5 years ago, I wrote a piece about the habit of making my bed.
I had been inspired by a 2014’s speech that went viral by Admiral William H. McRaven. And I started making my bed every morning.
What’s the situation five years later? Well, I don’t make my bed anymore. The habit lasted a couple of weeks, then I stopped doing it.
Here is how my bedroom looks like now:
It might not your cup of tea. But I think it has some merits.
Let’s explore why.
The pros of making your bed
First, let’s see the advantages of this habit. McRaven has exposed multiple arguments:
- It’s a small win for your day.
- It gives you momentum.
- And if you’ve had a miserable day, you will come home to a bed that is made!
Obviously, it also looks nicer. And knowing that a bed takes a meaningful space in your room, having your bed made gives you a nice sensation of tidiness.
Lastly, Psychology Today cites a survey of 68,000 people where those who made their bed were happier (71% for bed makers vs 62% for non-bed-makers).
This study went viral on the internet. But let’s remind it’s a survey, not a study, which means data might be inaccurate. For example, some people might say they are happy just because it is more coherent with their previous answer.
The merits of *not* making your bed
Now let’s see the arguments for *not* making your bed.
The most obvious reason is time. If you spend 5 minutes each day making your bed, that makes about 30 hours per year. This means you lose 1 full day each year doing your bed, or almost two days of awaken time.

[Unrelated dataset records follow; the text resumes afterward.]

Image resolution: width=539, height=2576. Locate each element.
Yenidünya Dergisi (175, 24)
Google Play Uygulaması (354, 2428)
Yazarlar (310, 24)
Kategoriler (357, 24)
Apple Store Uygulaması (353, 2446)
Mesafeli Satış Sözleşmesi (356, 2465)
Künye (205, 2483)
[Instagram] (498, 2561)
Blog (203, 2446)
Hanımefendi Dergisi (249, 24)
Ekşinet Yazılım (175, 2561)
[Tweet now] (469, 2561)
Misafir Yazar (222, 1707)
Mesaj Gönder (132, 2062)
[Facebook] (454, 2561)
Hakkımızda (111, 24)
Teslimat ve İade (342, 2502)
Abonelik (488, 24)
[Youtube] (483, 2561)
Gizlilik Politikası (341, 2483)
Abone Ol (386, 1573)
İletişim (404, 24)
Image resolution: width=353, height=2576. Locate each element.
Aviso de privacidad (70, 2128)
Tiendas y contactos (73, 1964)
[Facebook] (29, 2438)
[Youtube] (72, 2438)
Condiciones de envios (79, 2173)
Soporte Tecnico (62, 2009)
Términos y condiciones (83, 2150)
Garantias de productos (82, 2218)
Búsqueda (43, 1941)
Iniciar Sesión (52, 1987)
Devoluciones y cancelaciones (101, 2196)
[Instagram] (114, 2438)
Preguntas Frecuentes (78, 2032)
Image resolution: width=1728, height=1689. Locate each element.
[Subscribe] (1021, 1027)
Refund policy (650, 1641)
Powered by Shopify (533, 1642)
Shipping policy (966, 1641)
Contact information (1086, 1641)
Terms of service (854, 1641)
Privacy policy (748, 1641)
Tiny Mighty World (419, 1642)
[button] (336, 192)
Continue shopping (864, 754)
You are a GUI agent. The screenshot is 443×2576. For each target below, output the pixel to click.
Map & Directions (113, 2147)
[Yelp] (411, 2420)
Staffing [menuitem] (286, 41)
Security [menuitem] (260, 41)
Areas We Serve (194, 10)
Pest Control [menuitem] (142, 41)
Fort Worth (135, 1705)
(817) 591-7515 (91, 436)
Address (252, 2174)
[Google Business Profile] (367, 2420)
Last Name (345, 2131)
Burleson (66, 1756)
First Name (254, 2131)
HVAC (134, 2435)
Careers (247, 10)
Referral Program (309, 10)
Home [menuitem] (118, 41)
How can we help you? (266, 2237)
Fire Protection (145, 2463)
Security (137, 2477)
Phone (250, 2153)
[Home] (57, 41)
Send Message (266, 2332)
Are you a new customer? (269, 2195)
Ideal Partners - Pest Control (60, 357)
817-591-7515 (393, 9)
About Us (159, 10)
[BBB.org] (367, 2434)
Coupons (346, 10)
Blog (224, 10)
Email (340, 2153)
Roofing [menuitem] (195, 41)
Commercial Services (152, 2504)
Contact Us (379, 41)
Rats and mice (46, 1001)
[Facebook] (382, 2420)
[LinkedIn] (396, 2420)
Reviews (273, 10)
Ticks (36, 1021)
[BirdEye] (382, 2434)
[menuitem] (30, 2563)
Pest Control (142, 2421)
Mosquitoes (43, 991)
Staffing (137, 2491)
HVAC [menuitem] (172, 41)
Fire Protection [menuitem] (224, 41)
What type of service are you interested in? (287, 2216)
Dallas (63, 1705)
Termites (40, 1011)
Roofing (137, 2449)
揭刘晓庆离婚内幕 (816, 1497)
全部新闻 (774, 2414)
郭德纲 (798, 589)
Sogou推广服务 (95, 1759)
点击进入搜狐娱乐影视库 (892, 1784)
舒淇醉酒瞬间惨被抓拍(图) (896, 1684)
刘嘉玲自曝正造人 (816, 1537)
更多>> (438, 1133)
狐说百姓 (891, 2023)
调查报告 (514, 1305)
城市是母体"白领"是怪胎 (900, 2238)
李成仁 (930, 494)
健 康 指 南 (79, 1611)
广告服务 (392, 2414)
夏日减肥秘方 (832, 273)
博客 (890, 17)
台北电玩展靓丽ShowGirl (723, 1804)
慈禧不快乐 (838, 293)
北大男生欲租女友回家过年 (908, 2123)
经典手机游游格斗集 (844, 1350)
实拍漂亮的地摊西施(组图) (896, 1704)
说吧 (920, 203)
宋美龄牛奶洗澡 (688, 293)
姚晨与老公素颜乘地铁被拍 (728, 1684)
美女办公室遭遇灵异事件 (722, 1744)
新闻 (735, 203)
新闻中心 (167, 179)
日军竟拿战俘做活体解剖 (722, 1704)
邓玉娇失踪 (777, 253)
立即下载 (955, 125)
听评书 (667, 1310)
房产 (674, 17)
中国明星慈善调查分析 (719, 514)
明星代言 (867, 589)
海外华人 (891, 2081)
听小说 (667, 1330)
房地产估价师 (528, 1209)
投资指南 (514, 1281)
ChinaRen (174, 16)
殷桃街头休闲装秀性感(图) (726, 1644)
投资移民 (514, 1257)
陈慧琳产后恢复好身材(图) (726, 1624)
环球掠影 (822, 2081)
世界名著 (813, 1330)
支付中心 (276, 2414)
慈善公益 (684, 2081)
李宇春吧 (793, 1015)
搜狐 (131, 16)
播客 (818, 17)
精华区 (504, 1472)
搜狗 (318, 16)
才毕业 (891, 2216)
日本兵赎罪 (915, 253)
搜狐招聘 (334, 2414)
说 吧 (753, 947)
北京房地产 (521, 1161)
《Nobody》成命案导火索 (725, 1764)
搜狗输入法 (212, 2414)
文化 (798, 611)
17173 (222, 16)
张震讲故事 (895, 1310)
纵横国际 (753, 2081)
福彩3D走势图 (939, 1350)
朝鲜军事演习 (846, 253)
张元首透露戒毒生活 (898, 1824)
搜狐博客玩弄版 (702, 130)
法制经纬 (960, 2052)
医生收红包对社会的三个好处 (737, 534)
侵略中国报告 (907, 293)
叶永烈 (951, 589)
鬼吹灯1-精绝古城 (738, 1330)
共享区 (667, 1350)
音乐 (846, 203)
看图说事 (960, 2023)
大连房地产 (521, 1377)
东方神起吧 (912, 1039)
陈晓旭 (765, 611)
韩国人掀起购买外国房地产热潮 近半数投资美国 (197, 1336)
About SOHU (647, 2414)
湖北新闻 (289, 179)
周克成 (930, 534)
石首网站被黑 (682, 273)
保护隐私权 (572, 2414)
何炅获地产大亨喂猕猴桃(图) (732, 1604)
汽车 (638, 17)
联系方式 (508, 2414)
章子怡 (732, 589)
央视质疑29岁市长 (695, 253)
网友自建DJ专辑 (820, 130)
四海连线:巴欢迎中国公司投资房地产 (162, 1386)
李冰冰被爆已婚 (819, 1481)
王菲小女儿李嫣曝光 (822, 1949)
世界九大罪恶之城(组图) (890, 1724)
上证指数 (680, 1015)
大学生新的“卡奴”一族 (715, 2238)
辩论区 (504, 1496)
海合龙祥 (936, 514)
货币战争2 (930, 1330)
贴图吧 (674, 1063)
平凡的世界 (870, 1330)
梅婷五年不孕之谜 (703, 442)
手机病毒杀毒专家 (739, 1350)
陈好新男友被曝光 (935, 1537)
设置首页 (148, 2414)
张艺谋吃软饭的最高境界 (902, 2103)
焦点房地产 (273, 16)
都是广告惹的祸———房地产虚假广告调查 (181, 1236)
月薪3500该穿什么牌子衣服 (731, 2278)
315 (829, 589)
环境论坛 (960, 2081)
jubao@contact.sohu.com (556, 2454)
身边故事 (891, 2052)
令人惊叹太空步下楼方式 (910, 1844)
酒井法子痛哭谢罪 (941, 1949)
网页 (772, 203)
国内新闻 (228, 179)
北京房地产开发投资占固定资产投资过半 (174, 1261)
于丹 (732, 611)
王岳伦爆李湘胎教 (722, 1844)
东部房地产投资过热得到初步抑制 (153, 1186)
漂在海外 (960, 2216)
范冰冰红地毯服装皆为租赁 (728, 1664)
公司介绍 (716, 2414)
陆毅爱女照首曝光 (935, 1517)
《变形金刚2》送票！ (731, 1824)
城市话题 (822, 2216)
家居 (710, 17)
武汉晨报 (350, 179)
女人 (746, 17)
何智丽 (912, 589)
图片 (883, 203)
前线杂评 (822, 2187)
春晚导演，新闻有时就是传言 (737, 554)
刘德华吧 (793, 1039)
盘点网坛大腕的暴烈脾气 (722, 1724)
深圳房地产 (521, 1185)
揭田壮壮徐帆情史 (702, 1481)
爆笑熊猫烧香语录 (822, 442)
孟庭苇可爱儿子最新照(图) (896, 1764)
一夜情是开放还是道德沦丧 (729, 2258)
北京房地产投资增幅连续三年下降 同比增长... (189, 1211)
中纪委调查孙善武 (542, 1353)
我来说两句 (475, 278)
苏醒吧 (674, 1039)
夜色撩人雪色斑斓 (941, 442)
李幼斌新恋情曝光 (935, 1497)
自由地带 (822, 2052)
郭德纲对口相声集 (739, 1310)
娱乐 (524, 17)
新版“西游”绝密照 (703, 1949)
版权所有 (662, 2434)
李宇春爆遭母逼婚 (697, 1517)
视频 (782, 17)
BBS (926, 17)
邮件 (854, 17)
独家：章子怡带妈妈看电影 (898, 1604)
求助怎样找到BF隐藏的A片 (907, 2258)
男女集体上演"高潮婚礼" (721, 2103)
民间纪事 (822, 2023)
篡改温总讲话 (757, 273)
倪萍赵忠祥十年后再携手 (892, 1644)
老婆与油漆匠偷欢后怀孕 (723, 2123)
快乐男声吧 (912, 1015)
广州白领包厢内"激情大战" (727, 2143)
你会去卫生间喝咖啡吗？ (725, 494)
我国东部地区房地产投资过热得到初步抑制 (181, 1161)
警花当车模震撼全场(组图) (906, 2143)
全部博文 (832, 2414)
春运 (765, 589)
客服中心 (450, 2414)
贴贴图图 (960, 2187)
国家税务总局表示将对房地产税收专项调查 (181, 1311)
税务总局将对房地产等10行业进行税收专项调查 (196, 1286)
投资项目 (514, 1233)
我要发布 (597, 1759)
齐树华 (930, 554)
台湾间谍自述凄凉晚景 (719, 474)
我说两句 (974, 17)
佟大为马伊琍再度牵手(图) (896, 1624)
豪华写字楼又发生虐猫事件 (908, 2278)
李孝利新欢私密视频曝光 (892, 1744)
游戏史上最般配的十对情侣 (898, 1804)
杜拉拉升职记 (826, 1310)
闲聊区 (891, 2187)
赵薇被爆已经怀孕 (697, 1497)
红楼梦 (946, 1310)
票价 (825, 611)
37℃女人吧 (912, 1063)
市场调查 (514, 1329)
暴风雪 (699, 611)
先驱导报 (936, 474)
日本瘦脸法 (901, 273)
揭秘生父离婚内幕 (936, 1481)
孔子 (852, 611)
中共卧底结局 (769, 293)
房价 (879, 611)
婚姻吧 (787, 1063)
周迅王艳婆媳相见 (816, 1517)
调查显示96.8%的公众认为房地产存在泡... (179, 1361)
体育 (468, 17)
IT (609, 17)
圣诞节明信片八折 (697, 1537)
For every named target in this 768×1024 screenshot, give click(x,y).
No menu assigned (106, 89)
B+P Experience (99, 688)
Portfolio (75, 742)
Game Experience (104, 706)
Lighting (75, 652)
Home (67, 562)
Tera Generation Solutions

Another problem is that you need to air your bed to lower the number of dust mites in your bed, which causes asthma and other allergies. Dr Stephen Pretlove from Kingston University has made studies to back it up. And he advises to leave your bed unmade to banish those house dust mites.
Lastly, here’s another argument that underlines how wasteful this habit can be…
Wasted cognitive space
I just said earlier that you lose almost two days of awaken time a year when doing your bed each day. But it gets even worse.
Each day, you not only spend 5 minutes to do your bed. You also think about doing it when you are not doing it.
It’s another thing in your life that you must manage. Another chore added to the endless inventory of chores you already have, like doing the washing up and sweeping the floors.
Given all this wasted cognitive space, I think we really need to think again about this habit’s return on investment.
This leads me to the concept of “messy productivity” that I also spoke about yesterday when I explained why I created an embarrassingly messy blog.
Sometimes, to make things happen, we need to deeply focus on the core value of what we produce and forget the rest.
Yes, aesthetics are pleasant. Yes, it can feel good to do a simple task as making your bed. But we can’t spend our life on making sure everything looks perfect.
That’s why I got accustomed to my messy bed. And how I saved hundreds of hours to do what I love to do, such as writing this article.